Six other policemen were also convicted of involvement in the murders. One of those involved, Police Lieutenant-Colonel Pansak Mongkolsilp, was sentenced in 2002 to life in prison. The term was upheld on appeal in 2005, but he was released in 2012.

==Diplomatic and economic repercussions==

Relations between the two countries worsened further following the murders. Saudi Arabia stopped issuing work visas for Thais and discouraged its own citizens from visiting Bangkok. Diplomatic missions were downgraded to the chargé d'affaires level. The number of Thais working in Saudi Arabia fell from 150,000-200,000 in 1989 to just 10,000 in 2008. The cost to Thailand was about 200 billion baht (US$5.6 billion) in remittances, as fewer Thai workers were permitted to work in Saudi Arabia.

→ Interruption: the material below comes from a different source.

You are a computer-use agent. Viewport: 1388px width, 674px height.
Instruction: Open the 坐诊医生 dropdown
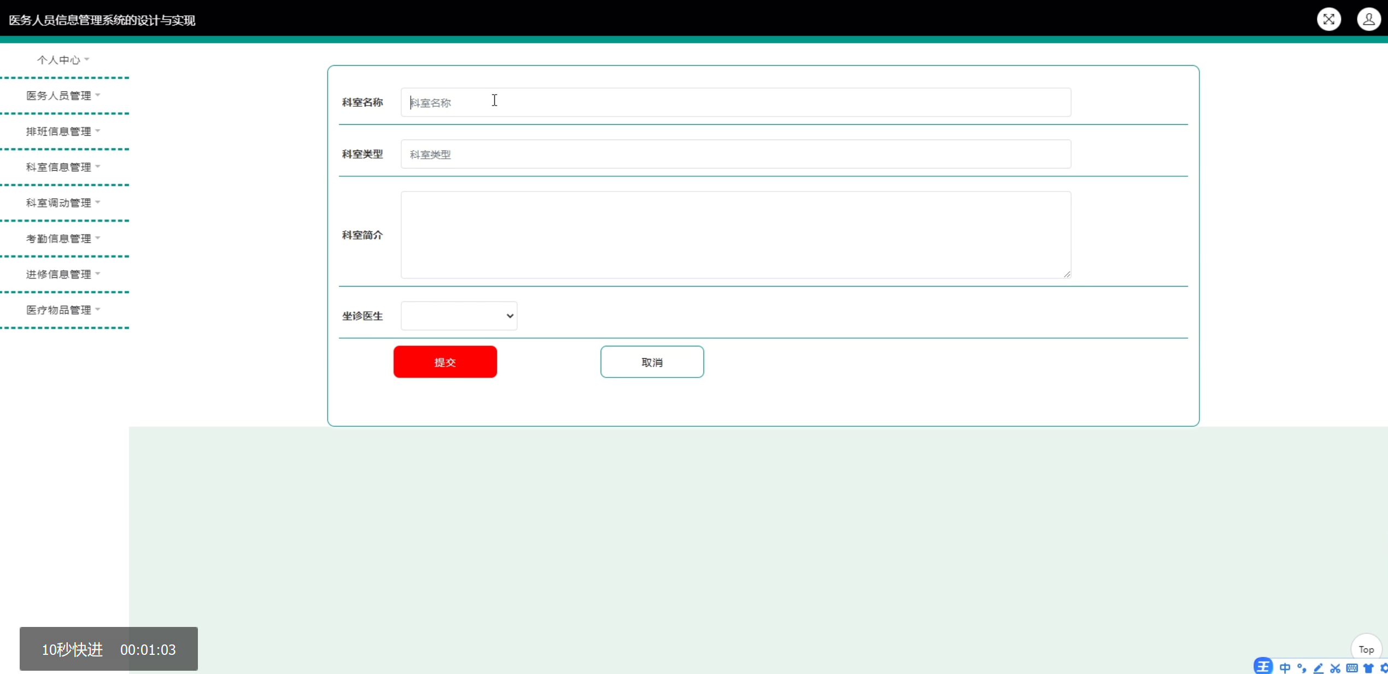point(459,316)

On 25 January 2022, country officials decided to restore full diplomatic relations.

==Aftermath==
On 17 March 2016, Kriangkrai Techamong, then 65, told reporters at his home in Lampang that he would become a monk for the remainder of his life to repent for his dishonest actions. He had spent nearly five years in Thai prisons for his theft. Kriangkrai said he believed the missing Blue Diamond was cursed and said its theft had brought a series of calamities on himself and his family.

Chalor Kerdthes was granted a royal pardon and was released in August 2015. He was present at Kriangkrai's ordination ceremony.

On 22 March 2019, Thailand's Supreme Court acquitted five police officers charged with the abduction and murder of Saudi businessman Mohammad al-Ruwaili in 1990. The court cited lack of evidence. Over the years, charges against the men were repeatedly thrown out. A criminal court dismissed the case in 2014, a ruling upheld by an appeals court the following year.